━━━ MATERIAL FOR THIS TASK ━━━

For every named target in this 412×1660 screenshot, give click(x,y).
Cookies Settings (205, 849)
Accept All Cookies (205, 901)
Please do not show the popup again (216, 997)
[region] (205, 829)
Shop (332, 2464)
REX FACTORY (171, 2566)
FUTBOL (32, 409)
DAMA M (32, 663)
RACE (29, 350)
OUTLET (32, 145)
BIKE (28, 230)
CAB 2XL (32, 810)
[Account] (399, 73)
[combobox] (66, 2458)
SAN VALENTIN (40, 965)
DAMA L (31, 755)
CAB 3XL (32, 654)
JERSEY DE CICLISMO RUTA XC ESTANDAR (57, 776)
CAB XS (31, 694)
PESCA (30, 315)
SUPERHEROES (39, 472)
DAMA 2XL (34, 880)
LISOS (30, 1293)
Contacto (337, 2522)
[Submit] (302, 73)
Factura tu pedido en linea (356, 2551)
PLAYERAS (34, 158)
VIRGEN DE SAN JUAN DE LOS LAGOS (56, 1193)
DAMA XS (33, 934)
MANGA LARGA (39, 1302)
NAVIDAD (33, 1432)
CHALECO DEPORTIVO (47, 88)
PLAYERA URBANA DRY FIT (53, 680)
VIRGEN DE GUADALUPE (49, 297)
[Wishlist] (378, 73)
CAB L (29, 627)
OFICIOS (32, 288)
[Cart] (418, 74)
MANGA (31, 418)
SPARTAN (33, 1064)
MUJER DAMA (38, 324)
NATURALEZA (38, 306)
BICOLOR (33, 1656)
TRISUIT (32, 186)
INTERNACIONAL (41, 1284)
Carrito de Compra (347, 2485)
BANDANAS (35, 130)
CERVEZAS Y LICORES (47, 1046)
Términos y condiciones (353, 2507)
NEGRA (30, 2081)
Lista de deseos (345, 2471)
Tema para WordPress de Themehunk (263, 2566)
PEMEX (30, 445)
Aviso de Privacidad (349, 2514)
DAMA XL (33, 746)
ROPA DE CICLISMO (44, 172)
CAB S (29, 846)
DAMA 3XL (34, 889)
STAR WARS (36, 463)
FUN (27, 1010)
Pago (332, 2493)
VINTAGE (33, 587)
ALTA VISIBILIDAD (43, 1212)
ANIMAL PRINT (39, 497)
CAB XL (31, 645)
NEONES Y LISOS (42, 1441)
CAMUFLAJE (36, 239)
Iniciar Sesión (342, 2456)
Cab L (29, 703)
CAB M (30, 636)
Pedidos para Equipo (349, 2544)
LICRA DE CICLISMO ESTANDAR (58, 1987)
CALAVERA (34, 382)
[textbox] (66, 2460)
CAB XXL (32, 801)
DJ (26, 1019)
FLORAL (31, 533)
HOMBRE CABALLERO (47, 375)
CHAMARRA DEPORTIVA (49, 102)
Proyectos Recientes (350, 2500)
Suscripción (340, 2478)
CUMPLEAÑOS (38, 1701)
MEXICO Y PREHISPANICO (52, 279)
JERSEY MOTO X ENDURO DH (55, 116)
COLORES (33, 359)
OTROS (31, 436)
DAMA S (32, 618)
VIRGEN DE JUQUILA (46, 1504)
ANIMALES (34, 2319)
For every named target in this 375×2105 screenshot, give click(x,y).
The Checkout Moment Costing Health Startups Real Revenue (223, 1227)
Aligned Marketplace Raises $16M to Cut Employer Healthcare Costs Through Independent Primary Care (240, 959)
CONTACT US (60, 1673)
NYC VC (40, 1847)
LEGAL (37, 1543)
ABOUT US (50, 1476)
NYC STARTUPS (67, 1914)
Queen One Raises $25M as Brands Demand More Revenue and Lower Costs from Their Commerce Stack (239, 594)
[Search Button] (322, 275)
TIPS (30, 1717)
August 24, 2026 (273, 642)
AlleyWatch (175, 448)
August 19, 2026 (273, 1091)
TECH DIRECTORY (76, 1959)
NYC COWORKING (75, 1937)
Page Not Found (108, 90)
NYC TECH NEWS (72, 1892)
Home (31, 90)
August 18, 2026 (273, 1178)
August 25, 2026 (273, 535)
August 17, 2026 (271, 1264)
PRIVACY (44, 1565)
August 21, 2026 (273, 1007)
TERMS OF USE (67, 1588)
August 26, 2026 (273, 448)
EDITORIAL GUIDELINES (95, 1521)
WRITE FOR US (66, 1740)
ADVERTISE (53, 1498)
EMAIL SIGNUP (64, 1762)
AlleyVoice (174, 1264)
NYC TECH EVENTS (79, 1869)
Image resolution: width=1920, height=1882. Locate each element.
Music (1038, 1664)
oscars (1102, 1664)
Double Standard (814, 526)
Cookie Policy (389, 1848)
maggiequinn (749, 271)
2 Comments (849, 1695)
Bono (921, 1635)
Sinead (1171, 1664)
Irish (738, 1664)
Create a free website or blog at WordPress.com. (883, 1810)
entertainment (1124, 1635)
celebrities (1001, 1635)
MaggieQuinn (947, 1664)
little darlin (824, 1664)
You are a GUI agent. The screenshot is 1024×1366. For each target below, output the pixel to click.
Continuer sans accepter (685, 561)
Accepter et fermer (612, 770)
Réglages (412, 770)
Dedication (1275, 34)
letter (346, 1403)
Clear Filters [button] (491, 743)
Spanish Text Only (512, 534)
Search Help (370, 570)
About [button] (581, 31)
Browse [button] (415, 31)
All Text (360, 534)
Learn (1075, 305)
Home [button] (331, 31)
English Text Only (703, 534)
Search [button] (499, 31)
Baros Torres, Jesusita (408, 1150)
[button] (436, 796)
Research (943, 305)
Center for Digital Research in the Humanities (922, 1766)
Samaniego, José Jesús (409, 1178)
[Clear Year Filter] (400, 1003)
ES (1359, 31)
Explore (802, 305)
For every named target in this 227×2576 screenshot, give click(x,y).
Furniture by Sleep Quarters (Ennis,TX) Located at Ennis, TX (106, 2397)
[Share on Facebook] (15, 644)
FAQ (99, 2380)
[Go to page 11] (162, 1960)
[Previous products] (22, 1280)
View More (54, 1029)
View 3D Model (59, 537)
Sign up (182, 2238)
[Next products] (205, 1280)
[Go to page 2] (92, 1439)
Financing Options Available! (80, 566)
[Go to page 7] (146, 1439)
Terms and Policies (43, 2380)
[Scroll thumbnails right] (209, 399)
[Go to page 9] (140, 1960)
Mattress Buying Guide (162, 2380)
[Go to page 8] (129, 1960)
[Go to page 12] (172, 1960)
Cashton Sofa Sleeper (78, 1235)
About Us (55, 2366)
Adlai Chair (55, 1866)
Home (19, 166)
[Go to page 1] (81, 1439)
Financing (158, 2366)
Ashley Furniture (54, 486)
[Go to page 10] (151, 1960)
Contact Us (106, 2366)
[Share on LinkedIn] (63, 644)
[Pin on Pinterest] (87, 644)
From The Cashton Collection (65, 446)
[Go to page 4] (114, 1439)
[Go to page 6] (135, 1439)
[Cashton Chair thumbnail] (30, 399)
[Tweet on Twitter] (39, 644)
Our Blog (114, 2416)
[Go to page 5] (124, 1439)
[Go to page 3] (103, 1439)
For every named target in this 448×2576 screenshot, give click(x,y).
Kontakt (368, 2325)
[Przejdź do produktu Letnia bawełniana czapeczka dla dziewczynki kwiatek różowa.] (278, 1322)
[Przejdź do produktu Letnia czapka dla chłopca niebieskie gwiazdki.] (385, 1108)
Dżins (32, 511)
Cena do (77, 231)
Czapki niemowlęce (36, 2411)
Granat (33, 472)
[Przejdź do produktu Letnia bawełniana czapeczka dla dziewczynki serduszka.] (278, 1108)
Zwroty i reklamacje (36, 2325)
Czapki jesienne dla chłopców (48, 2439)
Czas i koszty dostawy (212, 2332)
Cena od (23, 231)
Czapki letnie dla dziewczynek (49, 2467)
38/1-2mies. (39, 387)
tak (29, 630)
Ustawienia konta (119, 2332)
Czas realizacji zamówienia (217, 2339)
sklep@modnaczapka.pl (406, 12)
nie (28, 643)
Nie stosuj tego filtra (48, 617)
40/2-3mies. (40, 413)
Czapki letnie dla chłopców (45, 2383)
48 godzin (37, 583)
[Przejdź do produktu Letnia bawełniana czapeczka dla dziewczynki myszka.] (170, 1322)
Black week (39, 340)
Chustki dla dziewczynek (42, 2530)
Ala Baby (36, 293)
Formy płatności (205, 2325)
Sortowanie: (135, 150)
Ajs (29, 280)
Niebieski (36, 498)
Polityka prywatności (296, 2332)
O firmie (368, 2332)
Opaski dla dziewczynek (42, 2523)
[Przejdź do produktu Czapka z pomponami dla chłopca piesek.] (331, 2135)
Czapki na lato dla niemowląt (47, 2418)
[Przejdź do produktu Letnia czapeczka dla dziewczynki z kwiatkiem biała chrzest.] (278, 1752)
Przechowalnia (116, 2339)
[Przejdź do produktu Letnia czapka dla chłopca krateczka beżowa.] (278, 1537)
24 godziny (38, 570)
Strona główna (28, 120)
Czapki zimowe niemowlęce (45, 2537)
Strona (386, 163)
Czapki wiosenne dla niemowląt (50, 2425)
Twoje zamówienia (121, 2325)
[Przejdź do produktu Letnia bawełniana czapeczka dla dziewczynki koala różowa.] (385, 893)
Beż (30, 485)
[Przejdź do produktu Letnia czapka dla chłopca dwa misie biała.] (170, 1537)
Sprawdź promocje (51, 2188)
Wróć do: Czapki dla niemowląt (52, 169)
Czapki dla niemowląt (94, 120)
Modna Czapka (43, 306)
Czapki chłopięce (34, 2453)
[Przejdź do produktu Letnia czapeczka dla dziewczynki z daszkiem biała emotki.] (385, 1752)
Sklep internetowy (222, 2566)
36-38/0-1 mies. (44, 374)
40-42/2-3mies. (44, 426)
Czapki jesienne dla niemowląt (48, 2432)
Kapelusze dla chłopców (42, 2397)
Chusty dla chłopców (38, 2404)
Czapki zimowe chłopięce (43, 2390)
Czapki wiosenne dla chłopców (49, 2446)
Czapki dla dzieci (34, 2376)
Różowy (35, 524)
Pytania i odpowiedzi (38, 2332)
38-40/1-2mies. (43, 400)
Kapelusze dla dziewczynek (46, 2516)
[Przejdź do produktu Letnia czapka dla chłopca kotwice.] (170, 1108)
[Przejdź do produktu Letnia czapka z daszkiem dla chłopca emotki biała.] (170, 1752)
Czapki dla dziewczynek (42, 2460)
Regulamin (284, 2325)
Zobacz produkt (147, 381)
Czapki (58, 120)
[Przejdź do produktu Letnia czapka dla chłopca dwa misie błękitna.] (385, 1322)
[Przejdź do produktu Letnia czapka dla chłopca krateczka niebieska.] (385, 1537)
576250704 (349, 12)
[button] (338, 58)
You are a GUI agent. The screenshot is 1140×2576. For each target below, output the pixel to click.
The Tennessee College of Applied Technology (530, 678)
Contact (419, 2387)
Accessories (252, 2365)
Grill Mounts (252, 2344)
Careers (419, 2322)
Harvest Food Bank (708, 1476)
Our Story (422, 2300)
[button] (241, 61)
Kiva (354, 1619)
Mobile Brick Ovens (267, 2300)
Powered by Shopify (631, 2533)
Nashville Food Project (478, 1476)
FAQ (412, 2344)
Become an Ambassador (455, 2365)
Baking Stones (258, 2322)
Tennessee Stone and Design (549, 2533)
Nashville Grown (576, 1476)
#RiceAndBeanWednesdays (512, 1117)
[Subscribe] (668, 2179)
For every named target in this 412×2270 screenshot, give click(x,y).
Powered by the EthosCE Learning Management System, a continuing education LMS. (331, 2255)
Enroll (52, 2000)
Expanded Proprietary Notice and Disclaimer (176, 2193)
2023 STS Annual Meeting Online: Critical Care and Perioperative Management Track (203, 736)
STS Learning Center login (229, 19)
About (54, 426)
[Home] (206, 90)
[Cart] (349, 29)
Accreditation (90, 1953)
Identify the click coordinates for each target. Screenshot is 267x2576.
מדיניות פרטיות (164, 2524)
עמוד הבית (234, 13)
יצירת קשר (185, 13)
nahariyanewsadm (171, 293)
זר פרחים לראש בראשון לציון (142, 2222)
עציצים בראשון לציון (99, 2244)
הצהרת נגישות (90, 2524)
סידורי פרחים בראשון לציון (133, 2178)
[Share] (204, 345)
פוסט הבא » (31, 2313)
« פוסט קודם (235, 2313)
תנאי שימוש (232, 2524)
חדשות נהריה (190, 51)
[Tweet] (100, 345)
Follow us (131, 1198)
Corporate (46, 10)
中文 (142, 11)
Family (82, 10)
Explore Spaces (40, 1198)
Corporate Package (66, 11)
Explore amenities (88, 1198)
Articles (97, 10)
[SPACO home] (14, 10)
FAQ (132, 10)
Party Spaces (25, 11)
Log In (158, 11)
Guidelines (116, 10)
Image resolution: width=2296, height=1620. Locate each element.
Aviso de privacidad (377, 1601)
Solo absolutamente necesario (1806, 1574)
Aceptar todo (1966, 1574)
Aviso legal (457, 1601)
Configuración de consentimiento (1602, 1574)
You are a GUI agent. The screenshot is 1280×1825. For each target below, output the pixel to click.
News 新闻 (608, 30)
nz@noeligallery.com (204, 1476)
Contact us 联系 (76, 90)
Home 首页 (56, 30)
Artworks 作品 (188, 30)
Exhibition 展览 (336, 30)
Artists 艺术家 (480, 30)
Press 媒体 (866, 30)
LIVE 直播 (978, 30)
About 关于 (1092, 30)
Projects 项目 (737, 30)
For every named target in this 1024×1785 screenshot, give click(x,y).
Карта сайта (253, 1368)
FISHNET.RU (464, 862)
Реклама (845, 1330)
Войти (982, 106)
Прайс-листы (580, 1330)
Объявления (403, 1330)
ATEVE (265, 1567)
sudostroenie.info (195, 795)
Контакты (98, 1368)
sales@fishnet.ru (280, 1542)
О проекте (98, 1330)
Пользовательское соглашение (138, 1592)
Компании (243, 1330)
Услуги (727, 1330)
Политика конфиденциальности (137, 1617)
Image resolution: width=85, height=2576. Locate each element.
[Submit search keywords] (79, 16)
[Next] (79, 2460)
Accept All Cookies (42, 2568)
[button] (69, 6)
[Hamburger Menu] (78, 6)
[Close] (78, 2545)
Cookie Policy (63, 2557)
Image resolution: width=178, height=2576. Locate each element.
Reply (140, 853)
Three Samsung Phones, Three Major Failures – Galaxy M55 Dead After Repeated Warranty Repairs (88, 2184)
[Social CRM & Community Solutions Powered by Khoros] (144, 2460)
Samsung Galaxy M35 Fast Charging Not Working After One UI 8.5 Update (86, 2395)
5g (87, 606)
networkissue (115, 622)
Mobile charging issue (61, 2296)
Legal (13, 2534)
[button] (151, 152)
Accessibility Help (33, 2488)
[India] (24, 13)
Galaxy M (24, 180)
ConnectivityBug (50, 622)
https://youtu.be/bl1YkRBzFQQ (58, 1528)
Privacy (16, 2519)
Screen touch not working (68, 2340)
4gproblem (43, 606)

━━━

TASK INSTRUCTIONS
All lines in the listing above between the line with "40/2-3mies. (40, 413)" and the line with "chrzest.] (278, 1752)", inclusive, should be set down exactly, and no line outside that range.

TASK RESULT
40/2-3mies. (40, 413)
Czapki letnie dla chłopców (45, 2383)
48 godzin (37, 583)
[Przejdź do produktu Letnia bawełniana czapeczka dla dziewczynki myszka.] (170, 1322)
Black week (39, 340)
Chustki dla dziewczynek (42, 2530)
Ala Baby (36, 293)
Formy płatności (205, 2325)
Sortowanie: (135, 150)
Ajs (29, 280)
Niebieski (36, 498)
Polityka prywatności (296, 2332)
O firmie (368, 2332)
Opaski dla dziewczynek (42, 2523)
[Przejdź do produktu Czapka z pomponami dla chłopca piesek.] (331, 2135)
Czapki na lato dla niemowląt (47, 2418)
[Przejdź do produktu Letnia czapeczka dla dziewczynki z kwiatkiem biała chrzest.] (278, 1752)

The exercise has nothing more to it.